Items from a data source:
--- --- ---

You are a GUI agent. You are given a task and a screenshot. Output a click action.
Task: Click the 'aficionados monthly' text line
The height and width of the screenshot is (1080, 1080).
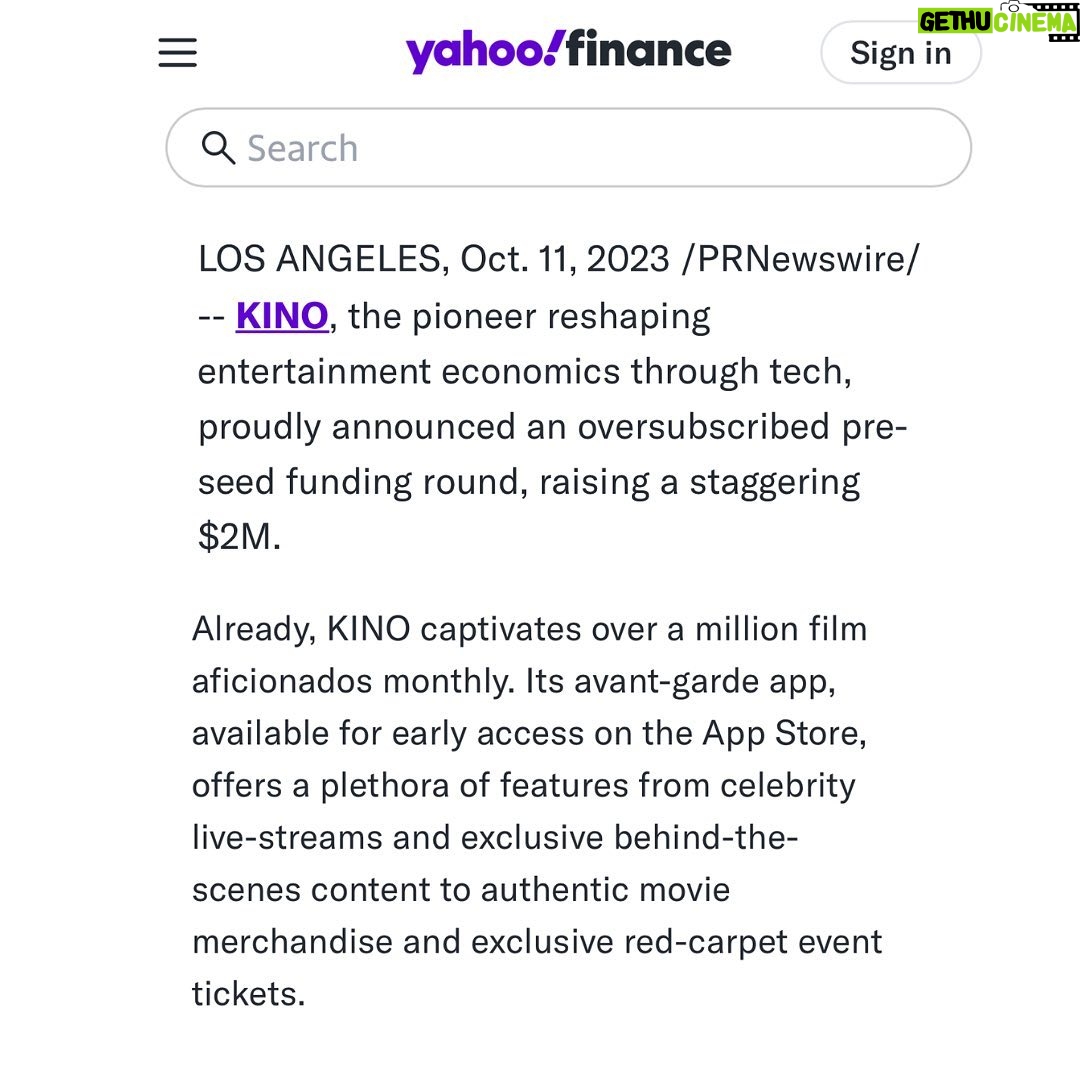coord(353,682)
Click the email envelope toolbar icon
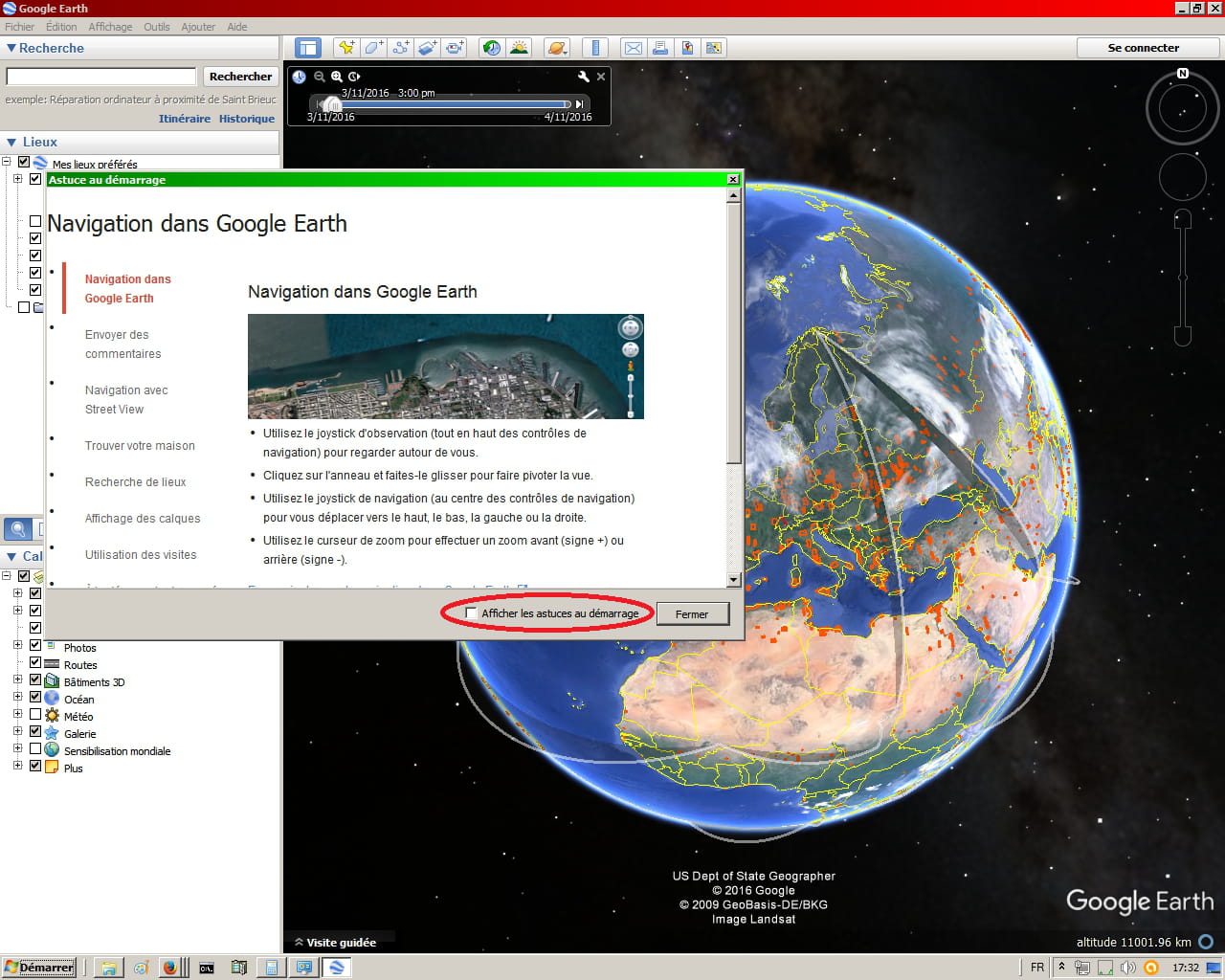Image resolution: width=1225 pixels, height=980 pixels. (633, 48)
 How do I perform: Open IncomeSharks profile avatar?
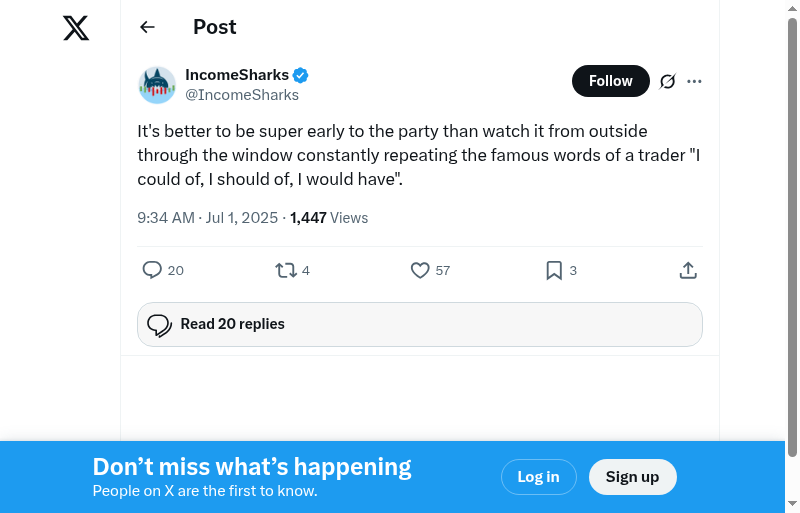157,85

--- --- ---

*The task*.
An exact copy of the data is required, with the pictures excluded.

*Solution to this exercise*.
You are a GUI agent. You are given a task and a screenshot. Output a click action.
Task: Click the 'aficionados monthly' text line
The height and width of the screenshot is (1080, 1080).
coord(353,682)
Click the email envelope toolbar icon
Image resolution: width=1225 pixels, height=980 pixels. (633, 48)
 How do I perform: Open IncomeSharks profile avatar?
157,85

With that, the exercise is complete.